Thompson Campbell (1811 – December 6, 1868) was a U.S. Representative from Illinois.

Life
Born in Ireland, Campbell immigrated to the United States with his parents, who settled in Chester County, Pennsylvania. He attended public schools, studied law, and was admitted to the bar in Pittsburgh, Pennsylvania. He later moved to Galena, Illinois, and engaged in mining.

Campbell served as the Illinois Secretary of State from 1843 until his resignation in 1846. He was a delegate to the state constitutional convention in 1847. He was elected as a Democrat to the 32nd Congress in 1850, and was an unsuccessful candidate for reelection in 1852.

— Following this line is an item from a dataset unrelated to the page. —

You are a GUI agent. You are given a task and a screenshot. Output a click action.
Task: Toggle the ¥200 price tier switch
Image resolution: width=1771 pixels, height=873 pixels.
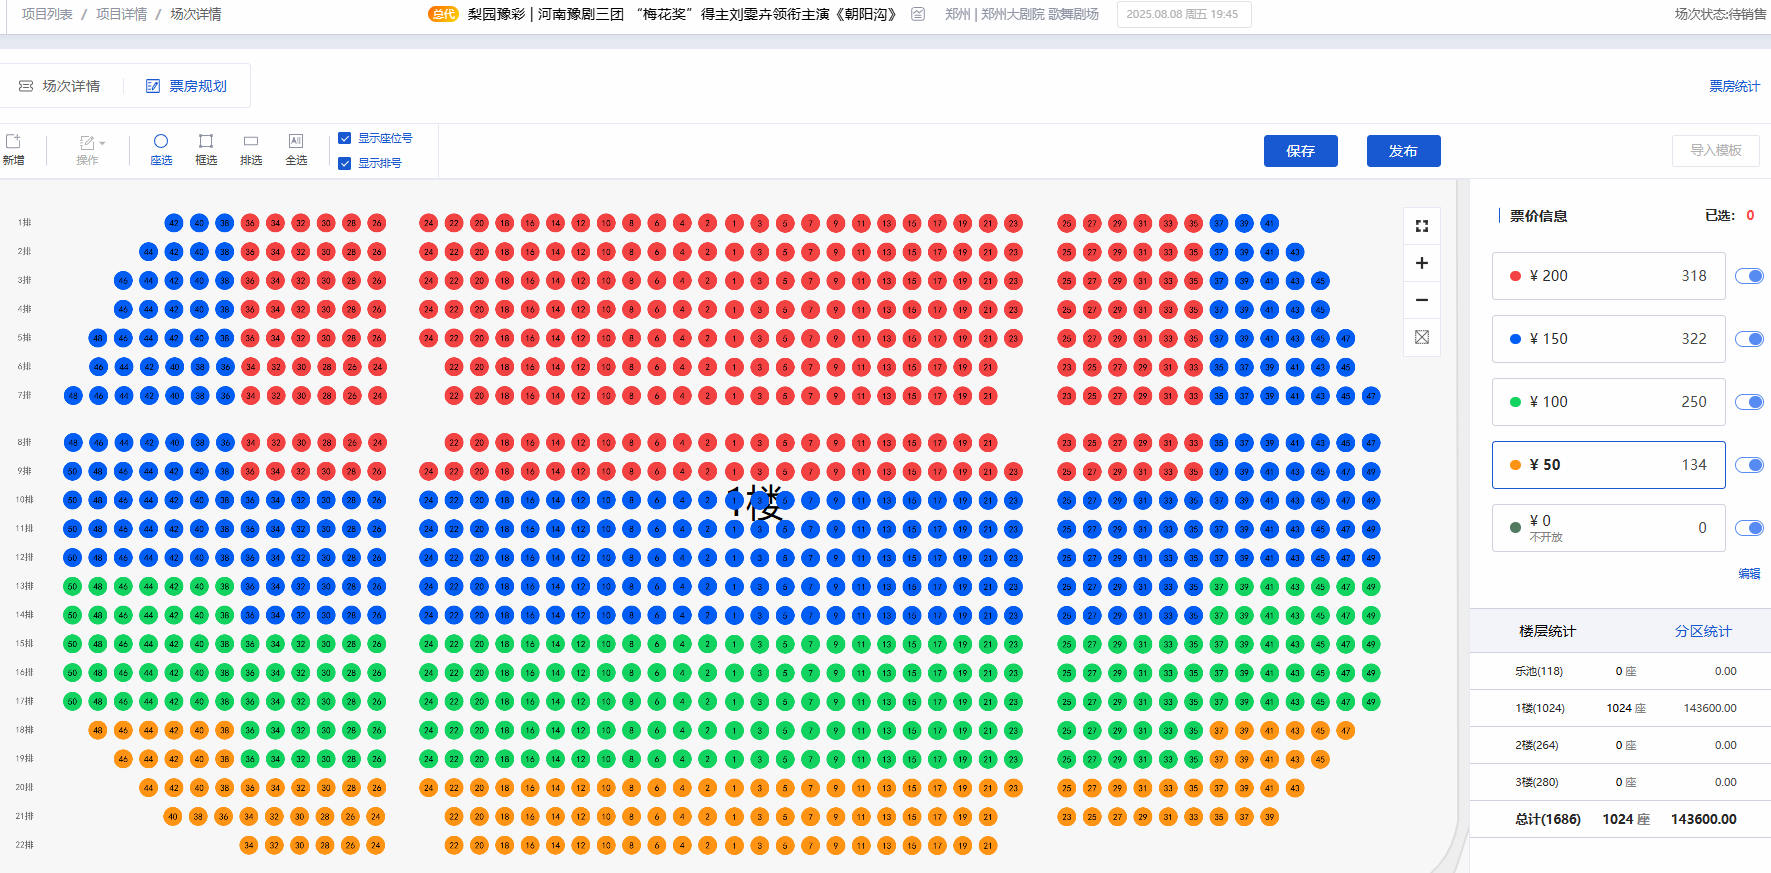1749,276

He was a delegate at the 1852 Democratic National Convention and was appointed United States land commissioner for California by President Pierce in 1853 and served until he resigned in 1855. At the 1860 Democratic National Convention, he served as a delegate in Charleston, North Carolina and became an elector at large on the Breckinridge ticket.

During the Civil War, he served in the California State Assembly as a member of the Union Party and was a delegate to the 1864 Republican National Convention.

Death
He died in San Francisco, California on December 6, 1868, and is interred in Laurel Hill Cemetery.

References

External links

1811 births
1868 deaths
American people of Scotch-Irish descent
Secretaries of State of Illinois
Members of the California State Assembly
California Democrats
California Republicans
Democratic Party members of the United States House of Representatives from Illinois
19th-century American politicians
Burials at Laurel Hill Cemetery (San Francisco)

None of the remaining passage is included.